● Task
Lines with the word "agent" in them are the ones to copy from the records.

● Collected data
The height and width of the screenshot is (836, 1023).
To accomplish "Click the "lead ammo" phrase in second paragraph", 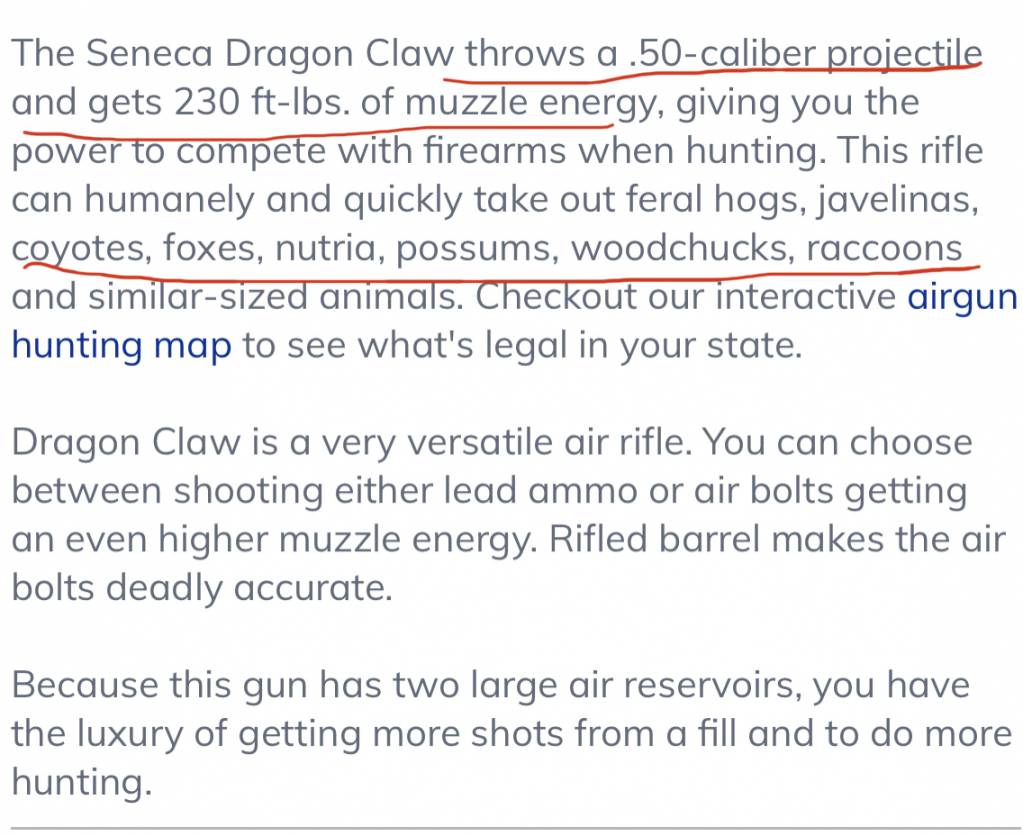I will pos(540,491).
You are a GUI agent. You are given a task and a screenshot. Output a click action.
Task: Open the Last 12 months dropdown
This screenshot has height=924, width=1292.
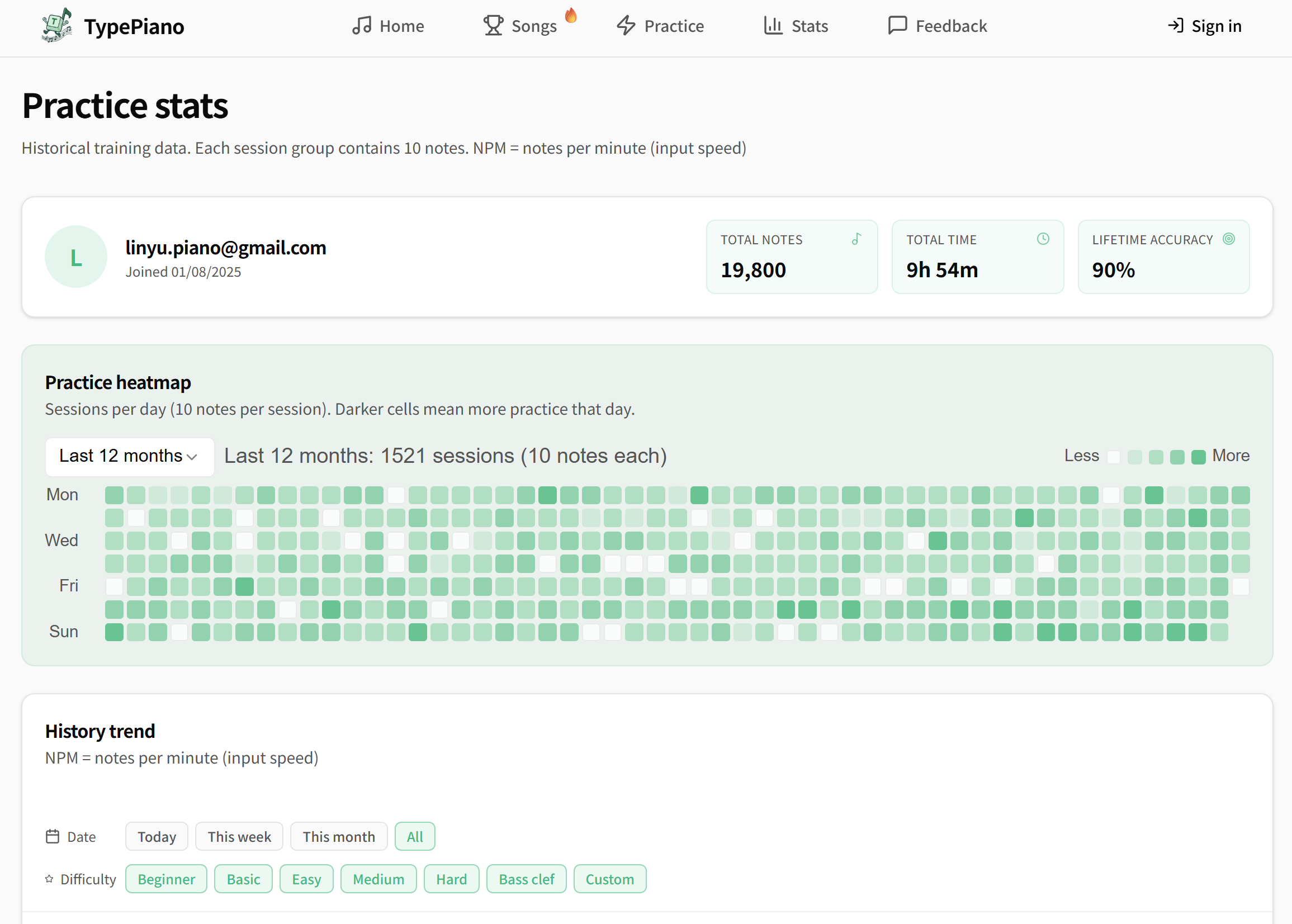coord(129,456)
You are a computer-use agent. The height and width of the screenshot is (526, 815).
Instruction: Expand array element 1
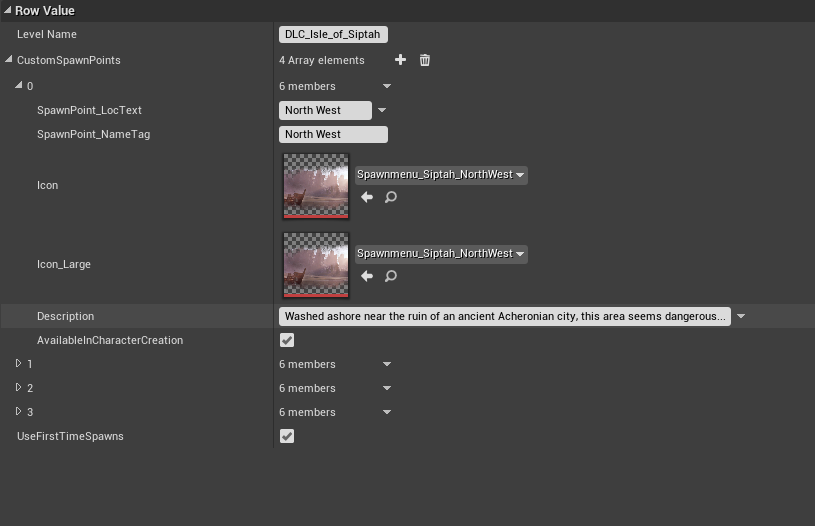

● Result of this exercise
You are a GUI agent. You are given a task and a screenshot. Output a click action.
You are a computer-use agent. The height and width of the screenshot is (526, 815).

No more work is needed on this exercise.